Information provided Block Start
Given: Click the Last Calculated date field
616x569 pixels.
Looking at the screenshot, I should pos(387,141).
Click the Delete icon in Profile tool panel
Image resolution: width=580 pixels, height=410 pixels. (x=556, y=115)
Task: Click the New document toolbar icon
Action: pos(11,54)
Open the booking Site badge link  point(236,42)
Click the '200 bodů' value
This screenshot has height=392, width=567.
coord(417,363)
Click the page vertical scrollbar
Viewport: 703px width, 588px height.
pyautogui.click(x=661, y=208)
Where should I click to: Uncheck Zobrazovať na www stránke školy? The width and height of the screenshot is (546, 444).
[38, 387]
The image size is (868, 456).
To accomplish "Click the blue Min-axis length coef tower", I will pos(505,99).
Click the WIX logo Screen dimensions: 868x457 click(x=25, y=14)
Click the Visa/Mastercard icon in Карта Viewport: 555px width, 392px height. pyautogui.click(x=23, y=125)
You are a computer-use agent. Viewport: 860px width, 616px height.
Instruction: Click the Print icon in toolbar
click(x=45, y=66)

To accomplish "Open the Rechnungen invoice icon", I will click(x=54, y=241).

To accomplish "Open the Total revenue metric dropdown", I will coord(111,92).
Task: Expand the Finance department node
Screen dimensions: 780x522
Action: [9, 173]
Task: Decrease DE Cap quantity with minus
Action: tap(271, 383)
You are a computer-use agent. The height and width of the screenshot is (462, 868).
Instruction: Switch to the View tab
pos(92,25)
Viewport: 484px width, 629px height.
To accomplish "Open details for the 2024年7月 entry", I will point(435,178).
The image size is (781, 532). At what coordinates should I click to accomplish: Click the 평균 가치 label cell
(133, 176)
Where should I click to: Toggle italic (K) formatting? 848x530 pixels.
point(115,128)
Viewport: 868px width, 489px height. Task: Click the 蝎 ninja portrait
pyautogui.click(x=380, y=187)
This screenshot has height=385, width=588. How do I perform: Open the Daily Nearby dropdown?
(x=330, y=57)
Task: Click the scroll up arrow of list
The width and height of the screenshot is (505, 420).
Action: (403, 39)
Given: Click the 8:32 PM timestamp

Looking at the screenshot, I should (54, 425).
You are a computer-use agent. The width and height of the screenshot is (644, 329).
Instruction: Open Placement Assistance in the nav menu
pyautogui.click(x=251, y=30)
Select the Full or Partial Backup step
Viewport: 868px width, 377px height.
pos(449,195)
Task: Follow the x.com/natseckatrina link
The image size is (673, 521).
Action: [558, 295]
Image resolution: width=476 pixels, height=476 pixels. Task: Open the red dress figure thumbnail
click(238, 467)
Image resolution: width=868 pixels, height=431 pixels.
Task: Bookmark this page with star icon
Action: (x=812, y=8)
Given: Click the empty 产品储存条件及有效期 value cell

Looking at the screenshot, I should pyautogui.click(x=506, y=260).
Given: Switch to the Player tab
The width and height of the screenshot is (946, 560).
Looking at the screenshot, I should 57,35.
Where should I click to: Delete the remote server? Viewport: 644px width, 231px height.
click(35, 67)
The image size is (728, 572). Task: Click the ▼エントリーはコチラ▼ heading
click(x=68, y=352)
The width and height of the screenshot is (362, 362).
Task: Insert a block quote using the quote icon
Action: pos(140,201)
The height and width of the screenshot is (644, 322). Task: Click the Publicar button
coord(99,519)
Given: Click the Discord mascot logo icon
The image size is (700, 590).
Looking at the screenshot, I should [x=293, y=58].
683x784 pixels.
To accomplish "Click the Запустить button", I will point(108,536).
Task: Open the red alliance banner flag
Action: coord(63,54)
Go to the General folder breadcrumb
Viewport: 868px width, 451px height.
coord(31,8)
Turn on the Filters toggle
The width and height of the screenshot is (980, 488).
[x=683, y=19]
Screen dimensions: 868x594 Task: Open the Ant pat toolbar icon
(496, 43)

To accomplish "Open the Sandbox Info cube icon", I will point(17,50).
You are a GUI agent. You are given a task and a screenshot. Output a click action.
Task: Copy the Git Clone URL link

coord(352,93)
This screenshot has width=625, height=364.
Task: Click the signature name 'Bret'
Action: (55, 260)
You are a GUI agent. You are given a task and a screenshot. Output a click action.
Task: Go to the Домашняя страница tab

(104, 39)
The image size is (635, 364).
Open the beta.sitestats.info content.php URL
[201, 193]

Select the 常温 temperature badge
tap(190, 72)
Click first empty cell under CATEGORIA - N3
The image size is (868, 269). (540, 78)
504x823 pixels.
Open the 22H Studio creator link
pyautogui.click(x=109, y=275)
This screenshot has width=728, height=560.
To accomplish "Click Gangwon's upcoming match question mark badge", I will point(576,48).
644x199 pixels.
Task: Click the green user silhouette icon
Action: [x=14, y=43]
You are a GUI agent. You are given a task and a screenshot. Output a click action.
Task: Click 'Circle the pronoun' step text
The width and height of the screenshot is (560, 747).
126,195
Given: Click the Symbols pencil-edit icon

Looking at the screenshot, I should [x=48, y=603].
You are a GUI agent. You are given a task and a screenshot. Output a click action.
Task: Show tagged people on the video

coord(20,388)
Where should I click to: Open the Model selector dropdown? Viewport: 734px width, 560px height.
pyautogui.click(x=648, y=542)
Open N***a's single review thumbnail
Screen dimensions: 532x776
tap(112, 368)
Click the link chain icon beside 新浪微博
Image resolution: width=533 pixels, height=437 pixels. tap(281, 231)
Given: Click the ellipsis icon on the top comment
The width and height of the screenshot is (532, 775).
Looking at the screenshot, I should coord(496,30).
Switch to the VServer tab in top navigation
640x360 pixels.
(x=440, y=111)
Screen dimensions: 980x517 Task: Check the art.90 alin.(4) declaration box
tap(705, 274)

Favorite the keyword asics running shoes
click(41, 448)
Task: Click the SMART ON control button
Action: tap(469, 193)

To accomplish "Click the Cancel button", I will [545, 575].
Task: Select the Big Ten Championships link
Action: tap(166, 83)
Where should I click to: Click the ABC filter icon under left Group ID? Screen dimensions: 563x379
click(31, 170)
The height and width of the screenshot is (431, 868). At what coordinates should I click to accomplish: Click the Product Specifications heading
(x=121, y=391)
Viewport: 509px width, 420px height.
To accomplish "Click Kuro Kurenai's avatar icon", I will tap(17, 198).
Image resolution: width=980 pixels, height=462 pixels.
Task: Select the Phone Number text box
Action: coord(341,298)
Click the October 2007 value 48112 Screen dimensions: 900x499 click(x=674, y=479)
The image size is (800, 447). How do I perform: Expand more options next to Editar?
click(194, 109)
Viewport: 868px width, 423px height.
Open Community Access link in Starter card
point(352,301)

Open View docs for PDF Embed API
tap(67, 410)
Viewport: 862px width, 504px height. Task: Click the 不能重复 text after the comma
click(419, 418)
Information provided Block End
_About this task_
The records above need to be output again, verbatim.

_Response to this exercise_
Given: Click the Last Calculated date field
616x569 pixels.
Looking at the screenshot, I should pos(387,141).
Click the Delete icon in Profile tool panel
Image resolution: width=580 pixels, height=410 pixels. (x=556, y=115)
Task: Click the New document toolbar icon
Action: pos(11,54)
Open the booking Site badge link  point(236,42)
Click the '200 bodů' value
This screenshot has height=392, width=567.
coord(417,363)
Click the page vertical scrollbar
Viewport: 703px width, 588px height.
pyautogui.click(x=661, y=208)
Where should I click to: Uncheck Zobrazovať na www stránke školy? The width and height of the screenshot is (546, 444).
[38, 387]
The image size is (868, 456).
To accomplish "Click the blue Min-axis length coef tower", I will pos(505,99).
Click the WIX logo Screen dimensions: 868x457 click(x=25, y=14)
Click the Visa/Mastercard icon in Карта Viewport: 555px width, 392px height. pyautogui.click(x=23, y=125)
You are a computer-use agent. Viewport: 860px width, 616px height.
Instruction: Click the Print icon in toolbar
click(x=45, y=66)

To accomplish "Open the Rechnungen invoice icon", I will click(x=54, y=241).

To accomplish "Open the Total revenue metric dropdown", I will coord(111,92).
Task: Expand the Finance department node
Screen dimensions: 780x522
Action: [9, 173]
Task: Decrease DE Cap quantity with minus
Action: tap(271, 383)
You are a computer-use agent. The height and width of the screenshot is (462, 868).
Instruction: Switch to the View tab
pos(92,25)
Viewport: 484px width, 629px height.
To accomplish "Open details for the 2024年7月 entry", I will point(435,178).
The image size is (781, 532). At what coordinates should I click to accomplish: Click the 평균 가치 label cell
(133, 176)
Where should I click to: Toggle italic (K) formatting? 848x530 pixels.
point(115,128)
Viewport: 868px width, 489px height. Task: Click the 蝎 ninja portrait
pyautogui.click(x=380, y=187)
This screenshot has height=385, width=588. How do I perform: Open the Daily Nearby dropdown?
(x=330, y=57)
Task: Click the scroll up arrow of list
The width and height of the screenshot is (505, 420).
Action: (403, 39)
Given: Click the 8:32 PM timestamp

Looking at the screenshot, I should (54, 425).
You are a computer-use agent. The width and height of the screenshot is (644, 329).
Instruction: Open Placement Assistance in the nav menu
pyautogui.click(x=251, y=30)
Select the Full or Partial Backup step
Viewport: 868px width, 377px height.
pos(449,195)
Task: Follow the x.com/natseckatrina link
The image size is (673, 521).
Action: [558, 295]
Image resolution: width=476 pixels, height=476 pixels. Task: Open the red dress figure thumbnail
click(238, 467)
Image resolution: width=868 pixels, height=431 pixels.
Task: Bookmark this page with star icon
Action: (x=812, y=8)
Given: Click the empty 产品储存条件及有效期 value cell

Looking at the screenshot, I should pyautogui.click(x=506, y=260).
Given: Switch to the Player tab
The width and height of the screenshot is (946, 560).
Looking at the screenshot, I should 57,35.
Where should I click to: Delete the remote server? Viewport: 644px width, 231px height.
click(35, 67)
The image size is (728, 572). Task: Click the ▼エントリーはコチラ▼ heading
click(x=68, y=352)
The width and height of the screenshot is (362, 362).
Task: Insert a block quote using the quote icon
Action: pos(140,201)
The height and width of the screenshot is (644, 322). Task: Click the Publicar button
coord(99,519)
Given: Click the Discord mascot logo icon
The image size is (700, 590).
Looking at the screenshot, I should [x=293, y=58].
683x784 pixels.
To accomplish "Click the Запустить button", I will point(108,536).
Task: Open the red alliance banner flag
Action: coord(63,54)
Go to the General folder breadcrumb
Viewport: 868px width, 451px height.
coord(31,8)
Turn on the Filters toggle
The width and height of the screenshot is (980, 488).
[x=683, y=19]
Screen dimensions: 868x594 Task: Open the Ant pat toolbar icon
(496, 43)

To accomplish "Open the Sandbox Info cube icon", I will point(17,50).
You are a GUI agent. You are given a task and a screenshot. Output a click action.
Task: Copy the Git Clone URL link

coord(352,93)
This screenshot has width=625, height=364.
Task: Click the signature name 'Bret'
Action: (55, 260)
You are a GUI agent. You are given a task and a screenshot. Output a click action.
Task: Go to the Домашняя страница tab

(104, 39)
The image size is (635, 364).
Open the beta.sitestats.info content.php URL
[201, 193]

Select the 常温 temperature badge
tap(190, 72)
Click first empty cell under CATEGORIA - N3
The image size is (868, 269). (540, 78)
504x823 pixels.
Open the 22H Studio creator link
pyautogui.click(x=109, y=275)
This screenshot has width=728, height=560.
To accomplish "Click Gangwon's upcoming match question mark badge", I will point(576,48).
644x199 pixels.
Task: Click the green user silhouette icon
Action: [x=14, y=43]
You are a GUI agent. You are given a task and a screenshot. Output a click action.
Task: Click 'Circle the pronoun' step text
The width and height of the screenshot is (560, 747).
126,195
Given: Click the Symbols pencil-edit icon

Looking at the screenshot, I should [x=48, y=603].
You are a GUI agent. You are given a task and a screenshot. Output a click action.
Task: Show tagged people on the video

coord(20,388)
Where should I click to: Open the Model selector dropdown? Viewport: 734px width, 560px height.
pyautogui.click(x=648, y=542)
Open N***a's single review thumbnail
Screen dimensions: 532x776
tap(112, 368)
Click the link chain icon beside 新浪微博
Image resolution: width=533 pixels, height=437 pixels. tap(281, 231)
Given: Click the ellipsis icon on the top comment
The width and height of the screenshot is (532, 775).
Looking at the screenshot, I should coord(496,30).
Switch to the VServer tab in top navigation
640x360 pixels.
(x=440, y=111)
Screen dimensions: 980x517 Task: Check the art.90 alin.(4) declaration box
tap(705, 274)

Favorite the keyword asics running shoes
click(41, 448)
Task: Click the SMART ON control button
Action: tap(469, 193)

To accomplish "Click the Cancel button", I will [545, 575].
Task: Select the Big Ten Championships link
Action: tap(166, 83)
Where should I click to: Click the ABC filter icon under left Group ID? Screen dimensions: 563x379
click(31, 170)
The height and width of the screenshot is (431, 868). At what coordinates should I click to accomplish: Click the Product Specifications heading
(x=121, y=391)
Viewport: 509px width, 420px height.
To accomplish "Click Kuro Kurenai's avatar icon", I will tap(17, 198).
Image resolution: width=980 pixels, height=462 pixels.
Task: Select the Phone Number text box
Action: coord(341,298)
Click the October 2007 value 48112 Screen dimensions: 900x499 click(x=674, y=479)
The image size is (800, 447). How do I perform: Expand more options next to Editar?
click(194, 109)
Viewport: 868px width, 423px height.
Open Community Access link in Starter card
point(352,301)

Open View docs for PDF Embed API
tap(67, 410)
Viewport: 862px width, 504px height. Task: Click the 不能重复 text after the comma
click(419, 418)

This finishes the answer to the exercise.